● How to complete this task: Without any pictures, reproduce exactly the lines running from the line containing "You are a computer-use agent." through the end of the entries.

● Supplied data:

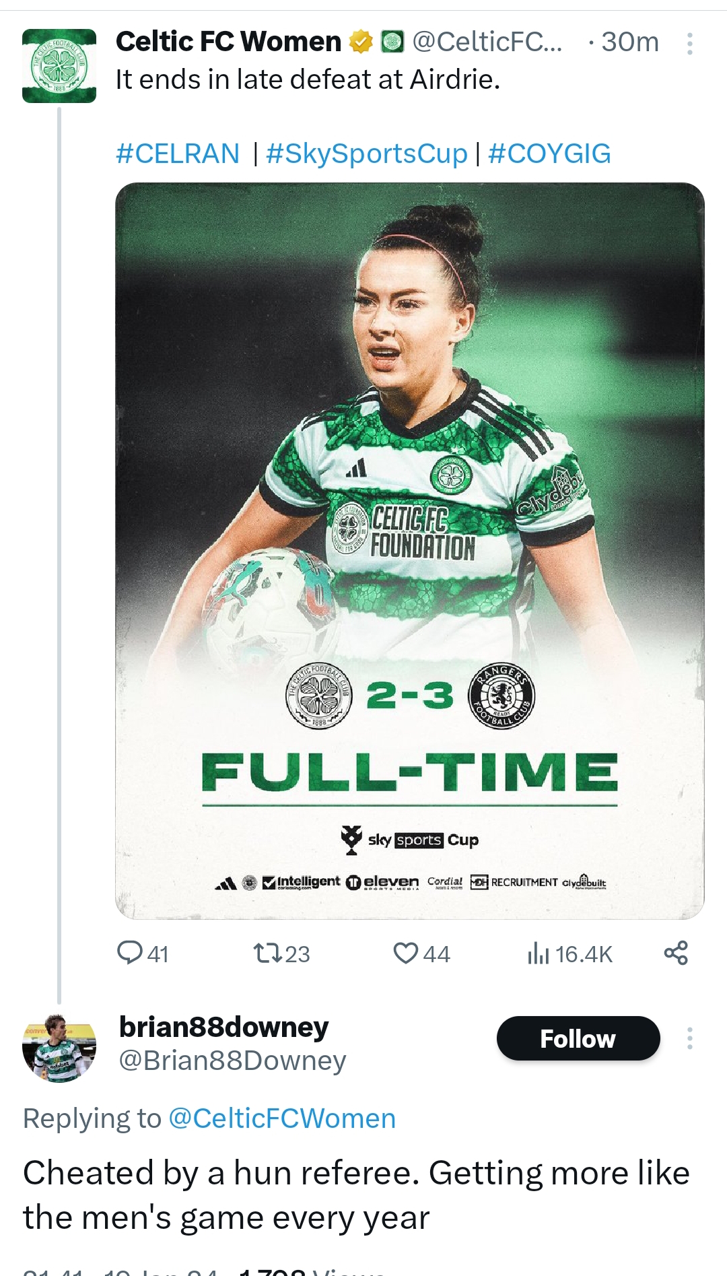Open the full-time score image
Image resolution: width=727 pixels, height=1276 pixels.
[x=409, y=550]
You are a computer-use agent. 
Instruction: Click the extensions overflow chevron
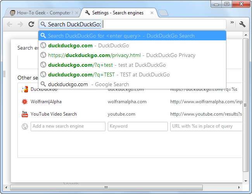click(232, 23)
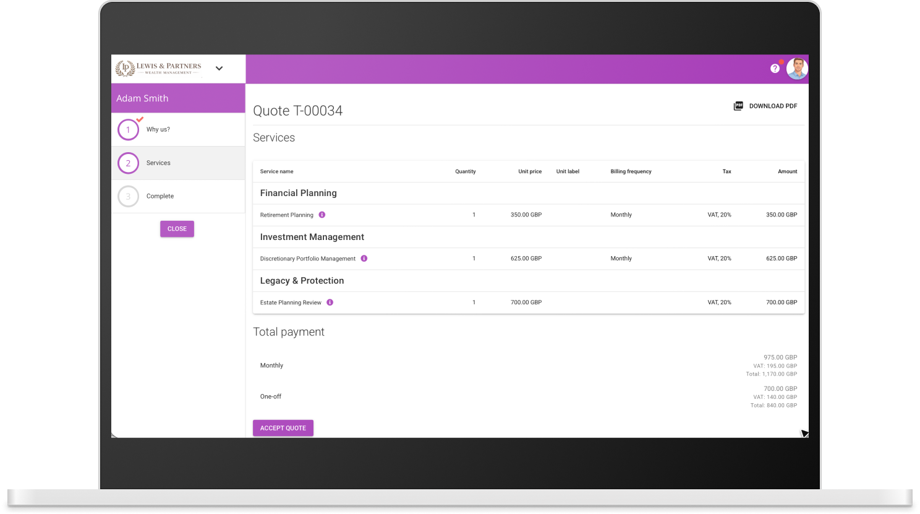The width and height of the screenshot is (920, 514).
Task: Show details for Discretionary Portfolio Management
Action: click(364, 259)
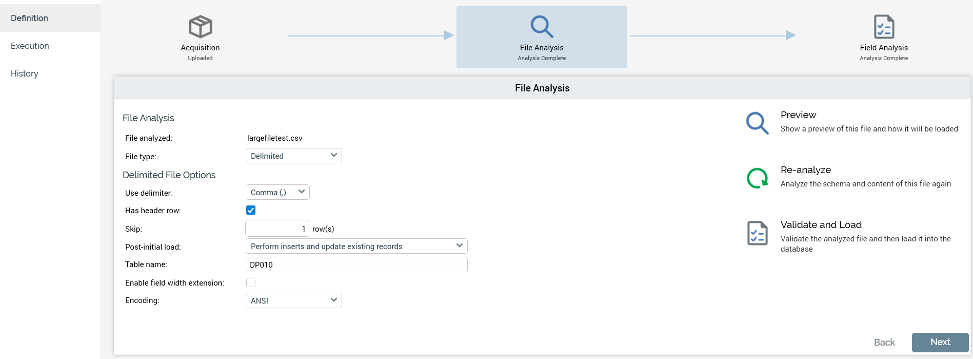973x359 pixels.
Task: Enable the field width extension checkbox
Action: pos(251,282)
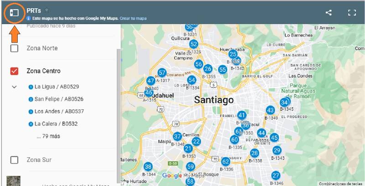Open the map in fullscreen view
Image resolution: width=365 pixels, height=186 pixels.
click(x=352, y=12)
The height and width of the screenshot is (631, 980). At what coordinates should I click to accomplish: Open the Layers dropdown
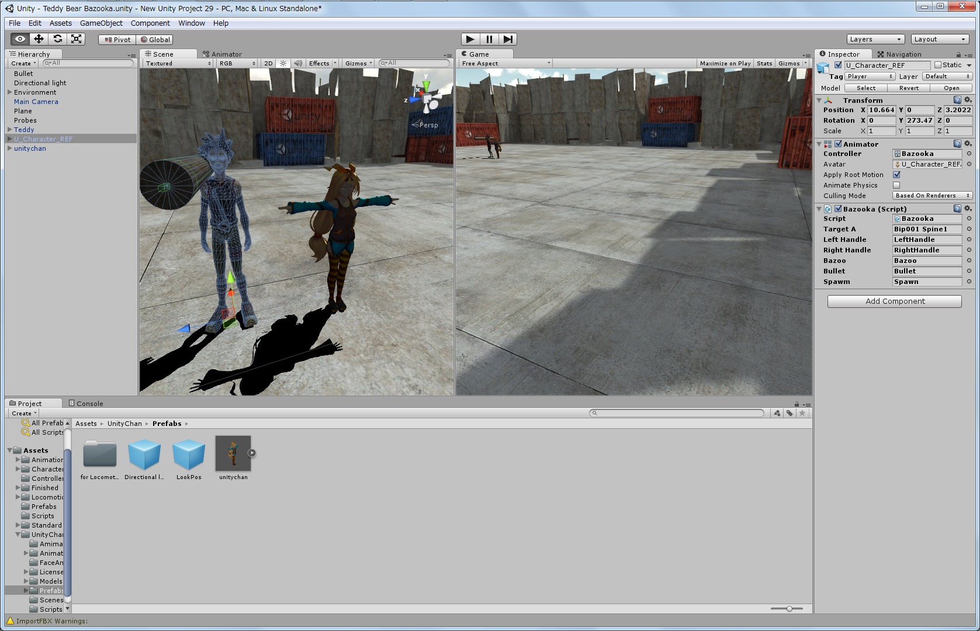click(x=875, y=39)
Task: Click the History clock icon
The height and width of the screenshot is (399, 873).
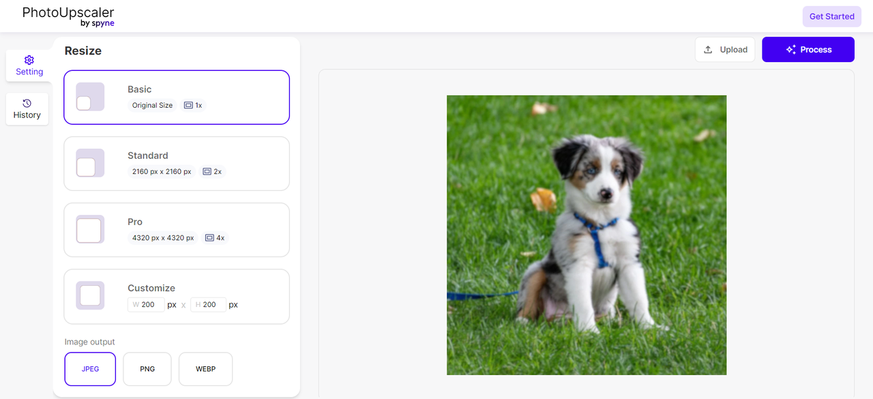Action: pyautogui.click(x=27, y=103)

● Your response:
You are a computer-use agent. 
Instruction: Click the extensions overflow chevron
click(232, 23)
The width and height of the screenshot is (920, 514).
Task: Show details for Discretionary Portfolio Management
Action: click(364, 259)
973x359 pixels.
Task: Enable the field width extension checkbox
Action: pos(251,282)
Open the map in fullscreen view
Image resolution: width=365 pixels, height=186 pixels.
click(x=352, y=12)
The height and width of the screenshot is (631, 980). At what coordinates should I click to accomplish: Open the Layers dropdown
click(x=875, y=39)
Task: Click the History clock icon
The height and width of the screenshot is (399, 873).
Action: pyautogui.click(x=27, y=103)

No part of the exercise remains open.